At one time or another you’ve probably heard someone proudly proclaim that, “we eat our own dog food”. Isn’t this really the epitome of the rhetorical statement? Does anyone expect to see Papa John chowing down on a Domino’s pizza or learn the CEO of McDonalds sneaks out to have a Whataburger for lunch (even though that Monterrey Melt is wickedly good)? Of course not, since we at Compass build data centers whose function is to support the flow of data via the Internet, we naturally avail ourselves of all the technology has to offer. We store all of our documents in Box, use VOIP, have our own website hosted at Softlayer (ahem, I mean Big Blue), and prefer to send emails on Office365 rather than letters so you could say that, like most of you, we regularly dine on our own metaphoric dog food. Unfortunately, as we recently found out, sometimes being a large consumer of your own Alpo can be problematic when the cupboard runs dry.
For reasons known only to God, or at least that’s what our Internet provider told us, our internet connection went down the other day.

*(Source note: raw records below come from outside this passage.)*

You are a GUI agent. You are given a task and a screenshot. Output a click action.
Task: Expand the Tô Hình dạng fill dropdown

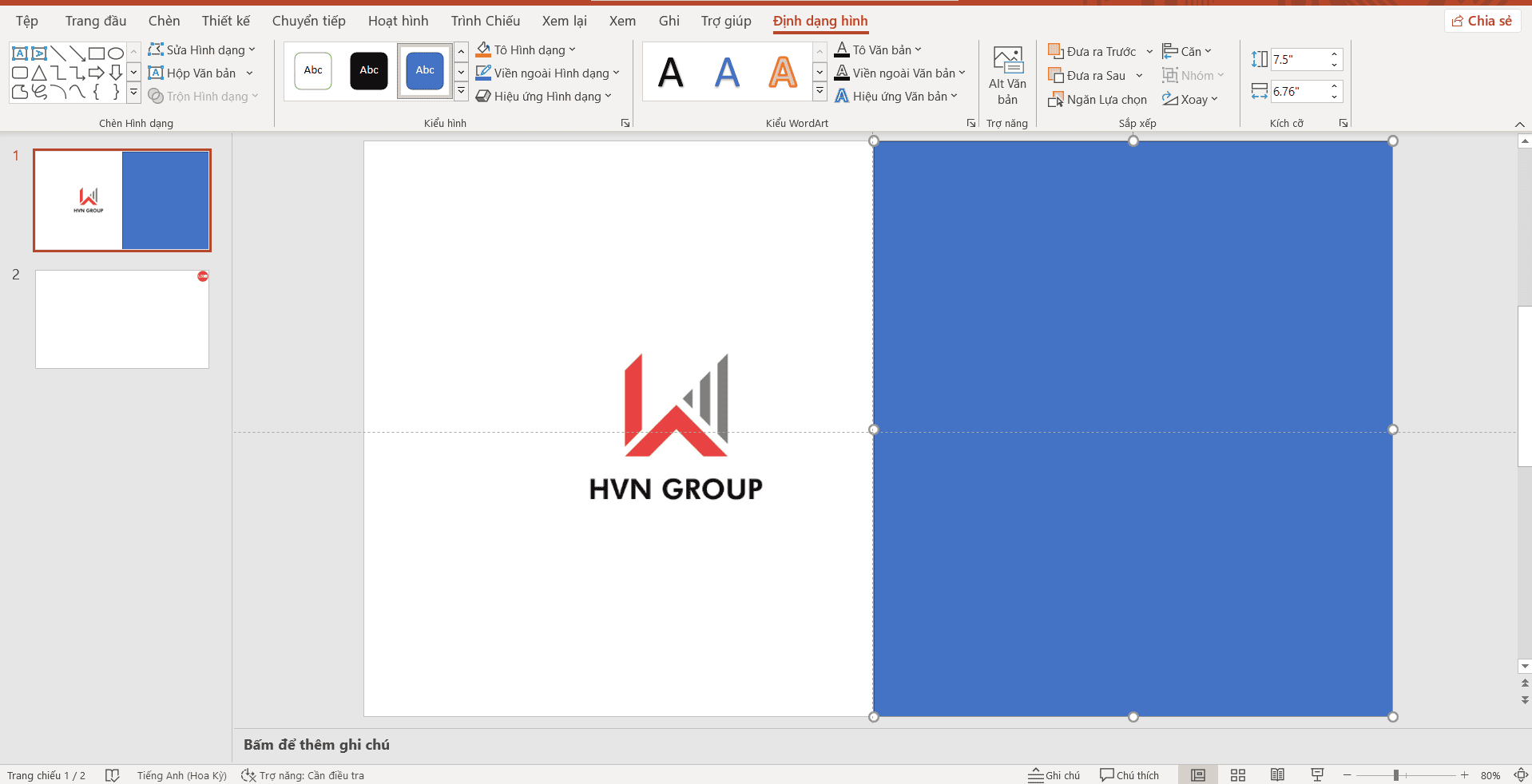click(572, 50)
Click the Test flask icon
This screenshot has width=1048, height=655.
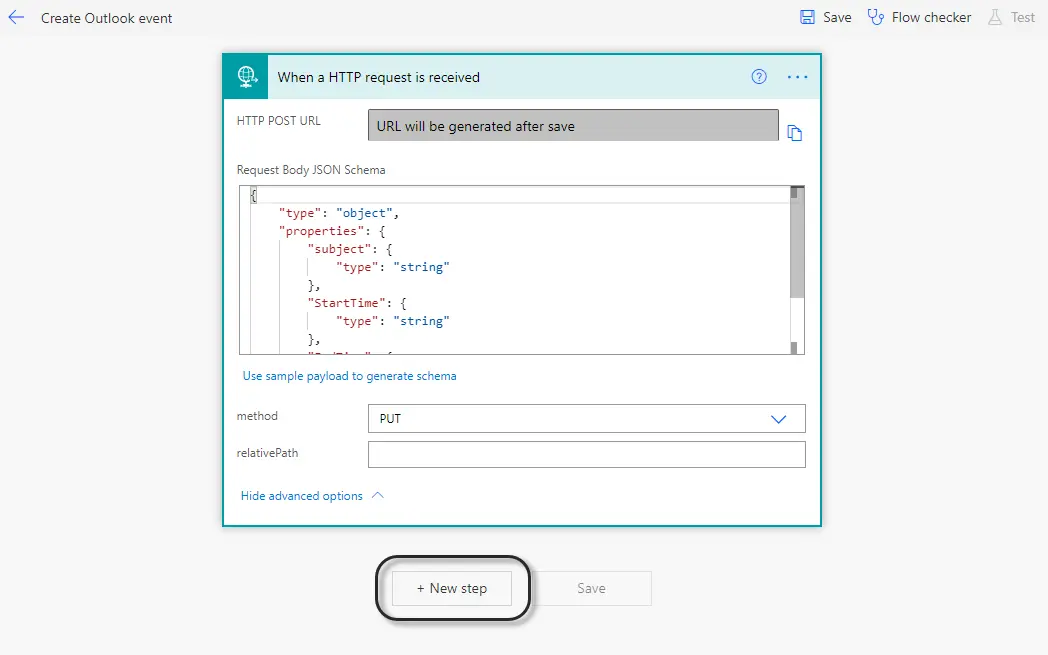tap(995, 17)
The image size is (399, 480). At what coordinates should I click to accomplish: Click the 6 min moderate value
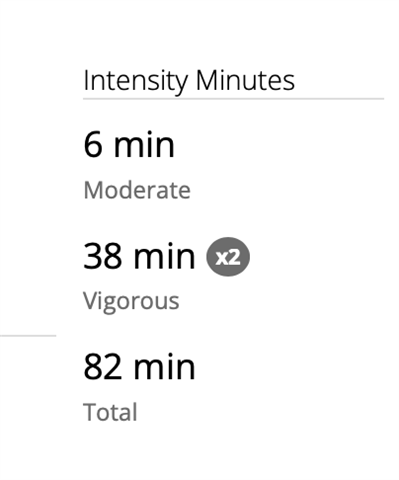[x=129, y=145]
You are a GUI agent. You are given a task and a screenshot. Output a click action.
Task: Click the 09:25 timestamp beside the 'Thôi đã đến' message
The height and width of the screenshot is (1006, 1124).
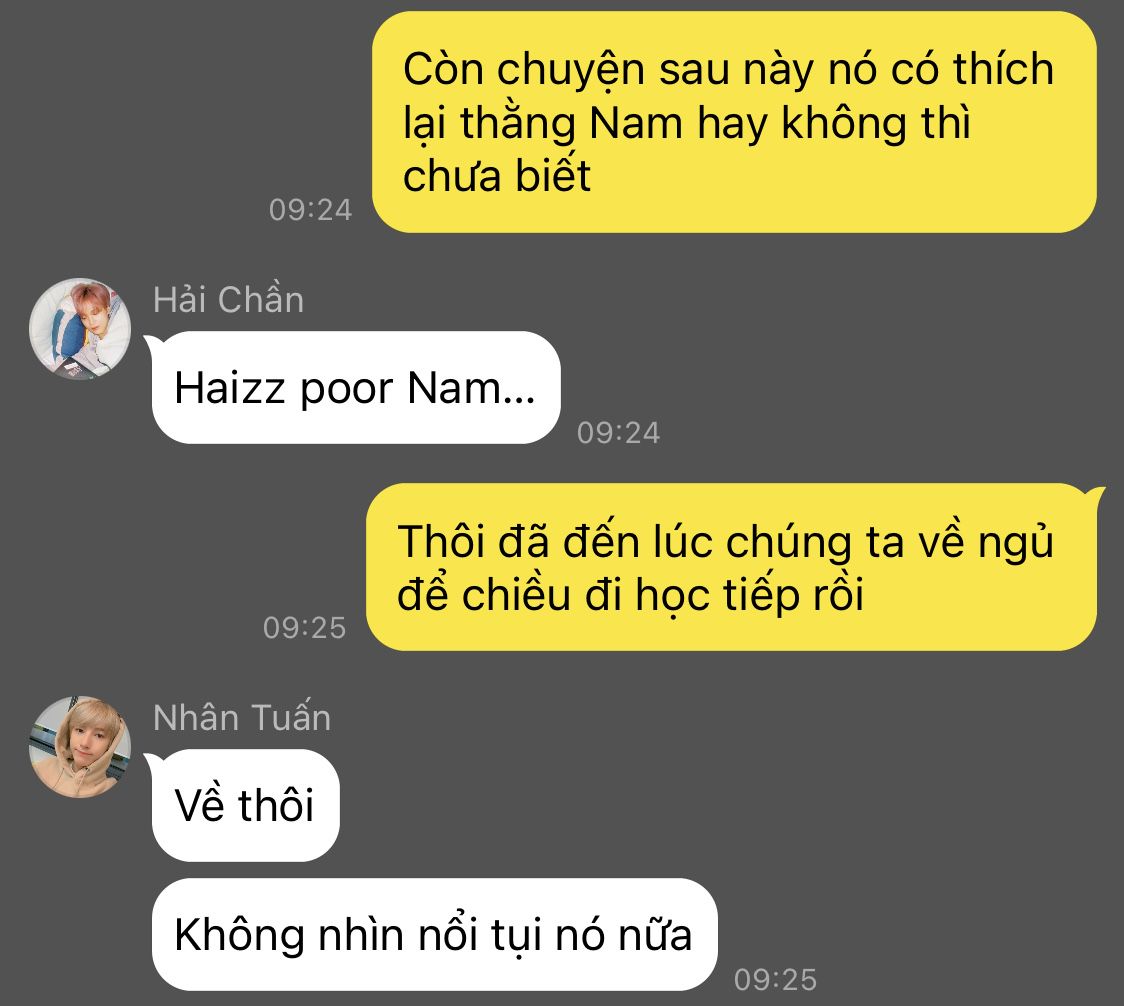pos(304,627)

At first, it was no big deal, these things happen from time to time, but it soon became apparent that this was not your run of the mill temporary outage, but the dreaded “we’re going to have to send someone out” type of service disruption. As you might expect, the mood around the office began to turn. The general good will characterized by all the standard jokes, “Guess you won’t be able to watch any cat videos”, soon gave way to hostility, “when the heck is this going to be fixed”, before succumbing to outright despair, “how am I ever going to get this done with no internet?” It was kind of like those five stages of grief that you hear people talk about—except no one was dead. Obviously, this was way more serious.
Although no one was happy about the situation it did seem to impact each organization differently. The finance people were mildly annoyed, but they were working on a spreadsheet so connectivity to the World Wide Web wasn’t quite top of mind. Our product delivery people decided to assuage their frustration by having a conference call using their cell phones—are these guys adaptable or what? Since the phones and email were both going to be down for the remainder of the day, the sales folks just decided to pack it in. My marketing guy was apoplectic over the whole situation. Since I’m never sure about what he’s doing I couldn’t quite understand how this lack of internet access was affecting his ability to do whatever it is he does, but, based on his level of frustration, it must have been real important. As for myself, I was forced to deal with the mound of paperwork that had built up on my desk, while periodically popping in to ask my IT guy how things were going just to watch him sweat. Sometimes it’s good to be the boss. Oh yeah, and I finally figured out how to work that personal hotspot thing on my iPad – sheer genius!
As the day progressed and the restoration of service became ever more elusive a general air of hopelessness hung over our office. Folks kept busy working on things that they could do locally, a spreadsheet here, a white paper there, but without Internet access were these just pointless acts of futility? Some even began to wonder aloud that if our service wasn’t restored, “what was the point of even coming in the following day?” While this behavior may seem a little overwrought to many of you, South American governments have been toppled for less, and I was quite relieved when our service was restored.
I suppose you could say that this is just another example of how we have become slaves to technology, and you’d be right. I don’t think this means we should regularly conduct “back to the past” drills to prepare ourselves for some major service interrupting event, but it does indicate that we need to become a little more adaptable in how we perform our work related activities. In other words, while eating your own dog food is always the best policy, maybe Papa John does order from Domino’s every once in a while.